I too am like the moon,
I borrow your illumination and shine
Does that worry you?

I like to cover things in a silver blanket, I'm a mother
I save my children from your harshness.

The moon  comes full a fortnight,
You come alive everyday in a burst of flame
Nay, you are the day.

The sun breathes life into everything it touches, it inspires
But you bring them your ire, your vigour too.

I breathes stilness into life, I cradle and I adorn the silence
I soothe their hearts and lull them to sleep
So they can be rested for the labour you give them again tomorrow.

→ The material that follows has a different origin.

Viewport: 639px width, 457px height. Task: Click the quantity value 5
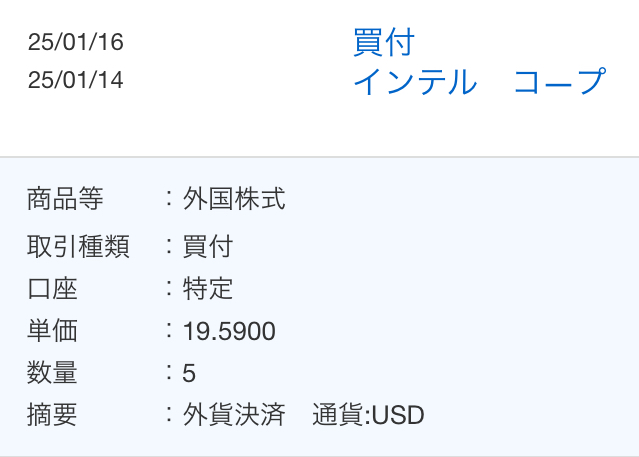tap(189, 374)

The sun and the moon are two halves of all existence,
You and Me are two halves of one,
One roaring to the calmness of the other,

The calm singing the roar to sleep.

Monday, July 1, 2013

Dirty Window

I was being driven back home tonight, amidst the dirt, heat, humidity and an array of fast moving lights. I like staring out of windows when I’m in a car. Just staring outside at everything that flashes by and fiddling with any thought that comes from it. I see giant neon signs on office buildings and it makes me think of the government, and my father and the general personality of men who work in administration. A new hair salon! Makes me think of my rural cousins and how to them this city must seem filled with glitz and glamour far beyond their understanding. Perhaps they are less in awe and more reproachful of this lifestyle that we lead. Unnecessarily excessive, lugubrious even; who would pay 250 Rupees for a measly burger, fries and a milkshake when you could have a delicious idli with masala filled chutney and crunchy wadas drowning in sambar. I turn ahead and for a moment am jolted, the driver almost drove over some vague brown thing lingering in the middle of the street. It is dark and the headlights of the car don’t do a good job of lighting up the brown fuzz. Oh, it’s nothing. It’s just a stain on the windshield that I mistook to be something on the outside. This makes me think of the way I see things.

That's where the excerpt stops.